Add a family of AND_ALIGN_D_S keywords

wbclark commented 7 months ago

Hey @ljleb , I'm looking for feedback on a novel method that I developed for blended guidance.

The idea is to compare guidance conds in two different-sized windows around each latent pixel: a detail window of size DxD and a structure window of size SxS. For each latent pixel, we compute a pair of alignment maps between the two tensors, called the detail_alignment and structure_alignment respectively.

The detail_alignment map considers all 2x2 sub-regions in the DxD regions and computes the cosine similarity between the parent and child tensors in each 2x2 sub-region, then averaging these values over all such sub-regions in the DxD regions. The structure_alignment map is computed similarly, using regions of size SxS instead for the structure.

Because cosine similarity of two random vectors in R^n tends to 0 as n grows sufficiently high (intuitively, random vectors tend to be increasingly orthogonal as the dimension of the space increases), averaging cosine similarity over 2x2 sub-regions instead of directly computing cosine similarity in regions of size DxD and SxS, is used as a normalization method to ensure the values computed at different resolutions DxD and SxS are comparable.

The detail alignment will tend to be higher when the details are similar between the two latents, and have a negative value instead when the details in the child latent are contrasting to the details in the parent latent, indicating that the second prompt contains novel details that can be blended.
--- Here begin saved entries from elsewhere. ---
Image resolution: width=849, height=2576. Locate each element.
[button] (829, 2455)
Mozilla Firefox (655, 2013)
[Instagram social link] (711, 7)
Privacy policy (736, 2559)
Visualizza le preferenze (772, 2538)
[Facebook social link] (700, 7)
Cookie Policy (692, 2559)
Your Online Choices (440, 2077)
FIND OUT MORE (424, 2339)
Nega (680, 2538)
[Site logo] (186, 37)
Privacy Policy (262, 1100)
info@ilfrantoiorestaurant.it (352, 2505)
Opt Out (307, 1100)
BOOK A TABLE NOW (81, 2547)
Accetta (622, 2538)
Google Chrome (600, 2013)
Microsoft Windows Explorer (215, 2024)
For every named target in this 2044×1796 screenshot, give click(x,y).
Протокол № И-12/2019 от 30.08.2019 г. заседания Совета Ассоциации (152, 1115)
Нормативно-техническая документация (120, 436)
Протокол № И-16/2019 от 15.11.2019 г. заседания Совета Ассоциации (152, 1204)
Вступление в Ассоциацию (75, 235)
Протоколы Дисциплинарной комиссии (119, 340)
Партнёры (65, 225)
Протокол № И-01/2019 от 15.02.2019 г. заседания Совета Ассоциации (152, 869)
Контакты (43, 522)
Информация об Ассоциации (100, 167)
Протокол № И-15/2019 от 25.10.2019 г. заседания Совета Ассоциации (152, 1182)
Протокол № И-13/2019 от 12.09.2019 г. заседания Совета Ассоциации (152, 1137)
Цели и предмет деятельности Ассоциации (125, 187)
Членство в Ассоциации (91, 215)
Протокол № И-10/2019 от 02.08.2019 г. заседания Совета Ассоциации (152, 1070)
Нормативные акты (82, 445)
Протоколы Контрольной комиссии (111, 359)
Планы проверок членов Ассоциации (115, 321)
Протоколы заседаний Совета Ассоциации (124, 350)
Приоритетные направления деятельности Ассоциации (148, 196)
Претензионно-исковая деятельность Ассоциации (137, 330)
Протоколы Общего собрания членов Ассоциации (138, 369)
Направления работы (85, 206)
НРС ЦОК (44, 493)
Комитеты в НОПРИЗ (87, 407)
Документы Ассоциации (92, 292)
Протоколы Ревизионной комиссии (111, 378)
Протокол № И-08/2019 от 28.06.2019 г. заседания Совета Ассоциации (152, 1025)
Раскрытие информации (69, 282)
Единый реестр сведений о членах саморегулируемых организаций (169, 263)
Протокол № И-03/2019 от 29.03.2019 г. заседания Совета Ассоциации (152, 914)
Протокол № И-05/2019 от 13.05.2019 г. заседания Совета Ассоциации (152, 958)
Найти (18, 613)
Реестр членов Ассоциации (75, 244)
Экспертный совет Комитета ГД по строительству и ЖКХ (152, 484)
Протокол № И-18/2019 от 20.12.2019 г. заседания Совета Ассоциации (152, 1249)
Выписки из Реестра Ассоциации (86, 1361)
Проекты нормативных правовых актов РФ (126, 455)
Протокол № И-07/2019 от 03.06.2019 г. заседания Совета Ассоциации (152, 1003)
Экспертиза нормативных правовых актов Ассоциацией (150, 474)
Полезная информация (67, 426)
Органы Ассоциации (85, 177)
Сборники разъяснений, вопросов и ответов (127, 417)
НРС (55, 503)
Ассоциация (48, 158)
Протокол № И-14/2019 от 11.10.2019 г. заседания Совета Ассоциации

The structure alignment will instead be positive when the structure is similar, and negative where the child latent would significantly diverge from the compositional structure of the parent at resolution SxS.

An alignment weight is computed by starting with the structure alignment and subtracting the detail alignment, giving a single alignment map which is positive when the child latent guidance can enhance the details of the parent latent guidance, without disrupting its structure. The negative values are clamped, and each latent pixel is blended according to its resulting alignment weight.

I currently have this implemented for a range of values for D and S, from 2 to 33 latent pixels each, for experimentation. Decreasing the value of D will typically make it easier for the child prompt to influence the details of the resulting image, while increasing the value of S will work to relax the preservation of higher level compositional structure. For most prompts, structure prompt AND_ALIGN_3_7 detail prompt feels like a good starting point, but I recommend trying different combinations with a range of different prompts to get a feel for how they behave.

I've tested this method rather extensively and found it to be very useful, and I'm excited to share it. Please let me know if you have any questions, comments, suggestions, feedback, etc.

ljleb commented 7 months ago

This looks really cool! I'll run some generations later today to try to get a feel for it.

From a usability perspective, we might want to add 2 sliders in the prompt formatter (1 for D, 1 for S) that become visible when selecting "Alignment blend". Using a AND_ALIGN b without D and S could fallback on reasonable defaults, perhaps 3 and 7 as you suggested.

Instead of generating all possible keywords, we could use a regex in the parser and make the conciliation strategy an actual object instead of an enum (so that it can contain extra data like D and S). In rust enums can have associated values, but in python maybe it isn't super practical to keep it an enum after all.

Can't wait to try this!

wbclark commented 7 months ago

From a usability perspective, we might want to add 2 sliders in the prompt formatter (1 for D, 1 for S) that become visible when selecting "Alignment blend". Using a AND_ALIGN b without D and S could fallback on reasonable defaults, perhaps 3 and 7 as you suggested.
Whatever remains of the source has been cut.